The Bible tells us that there are seven deadly sins which take us away from Freedom. The most paramount of all sins is considered, by the way, pride. It is always put as the most potent of all the Cardinal sins. Pride. “He that is proud eats up himself; pride is his glass, his trumpet, his conical, and whatever praises itself by the deed devours itself by self-praise.”
The second one is covetousness, which is similar to acquisitiveness or avariciousness or greed; it has also many connotations. It is considered a deadly sin.
Then, of course, well-known to everybody—the all-devouring lust. So long as lust (for whatever!) smells good in our nostrils, we smell bad for the Divine! Lust is the cardinal sin which one should fear most. Lust deprives the senses and makes man a beggar. Lust is the greatest enemy of the Divine Law. Envy, too, that green monster, the snake, which devours your vitality, your well-being, your peace and your sense of justice—is a deadly sin.
Another deadly sin is gluttony—very objectionable indeed.
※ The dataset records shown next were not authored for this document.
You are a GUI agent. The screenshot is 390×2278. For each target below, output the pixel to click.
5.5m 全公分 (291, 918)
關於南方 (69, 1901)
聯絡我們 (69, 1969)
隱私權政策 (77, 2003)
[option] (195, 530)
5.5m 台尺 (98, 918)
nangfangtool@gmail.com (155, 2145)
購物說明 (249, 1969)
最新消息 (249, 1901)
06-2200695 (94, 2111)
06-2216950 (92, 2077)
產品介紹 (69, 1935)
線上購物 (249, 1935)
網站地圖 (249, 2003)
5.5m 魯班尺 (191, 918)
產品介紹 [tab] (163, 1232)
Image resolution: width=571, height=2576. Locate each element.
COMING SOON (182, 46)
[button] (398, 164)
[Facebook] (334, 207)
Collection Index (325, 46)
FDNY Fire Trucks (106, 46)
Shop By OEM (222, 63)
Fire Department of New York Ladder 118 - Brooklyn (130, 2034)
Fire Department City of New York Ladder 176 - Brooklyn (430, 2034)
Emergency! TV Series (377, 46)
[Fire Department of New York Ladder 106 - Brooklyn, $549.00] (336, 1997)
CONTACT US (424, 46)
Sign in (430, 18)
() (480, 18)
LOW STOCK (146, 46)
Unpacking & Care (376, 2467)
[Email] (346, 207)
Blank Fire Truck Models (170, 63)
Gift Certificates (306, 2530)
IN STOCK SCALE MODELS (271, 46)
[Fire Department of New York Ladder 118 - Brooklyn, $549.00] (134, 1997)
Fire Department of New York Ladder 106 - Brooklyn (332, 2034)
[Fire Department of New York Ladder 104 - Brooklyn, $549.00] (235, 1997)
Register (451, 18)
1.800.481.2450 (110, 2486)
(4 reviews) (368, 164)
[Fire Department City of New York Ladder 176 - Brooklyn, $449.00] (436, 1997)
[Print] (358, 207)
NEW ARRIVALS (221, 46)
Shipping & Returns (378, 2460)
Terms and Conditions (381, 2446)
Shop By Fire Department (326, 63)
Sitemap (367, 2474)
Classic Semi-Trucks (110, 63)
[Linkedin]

And gluttony is not only physically loading yourself with drink and food, but one can be a glutton psychologically too.
And the sixth one is sloth; laziness; inability to D.I.N., or do it now; inability to fulfil things, to be alert, to be concentrated; Tamasic procrastination has many angles.
The seventh deadly sin is anger—an "impotent passion"! Anger begins in folly and ends in repentance according to ancient wisdom. And Emerson: "Man makes his inferiors his superiors through his anger!"
Think about the danger of these "deadly" sins seriously and humbly, and quickly eliminate the poison. One has to get rid of these deadly sins first, before one can hope to be able to meditate sincerely and lead an intensely heightened life. Without such inwardness, it is impossible to tread the Road to Freedom.
Unless you are deeply disappointed, deeply hurt by life in ignorance, unless you start to rebel against the terrible slavery to the evil forces within you, you are in the rut, in the never-ending Samsara. Usually we make the turn towards divinisation of our life when we are shaken by the humiliation of meaningless worldly life or are inspired by something which surpasses it, surpasses infinitely. In both cases we turn to Truth and our life is changed dramatically. Not that great effort is not involved, but the very effort becomes the song.
A new attitude of mind is required, a completely new attitude of mind. It requires protracted Sadhana, protracted meditation upon God as the only Power which can neutralise all the lesser powers—the powers of the Cause and Effect included. It is not at all easy to change your mentality. It is not at all easy to start meditating day after day and night after night upon the Supreme who is above the dualities, above the good and the evil. But when you are all the time appealing that ONE, you pronounce everything else the lesser power, the half-truth, and you establish the new Will, the one concentrated Force within yourself. It is very difficult, but this is the only way to Freedom.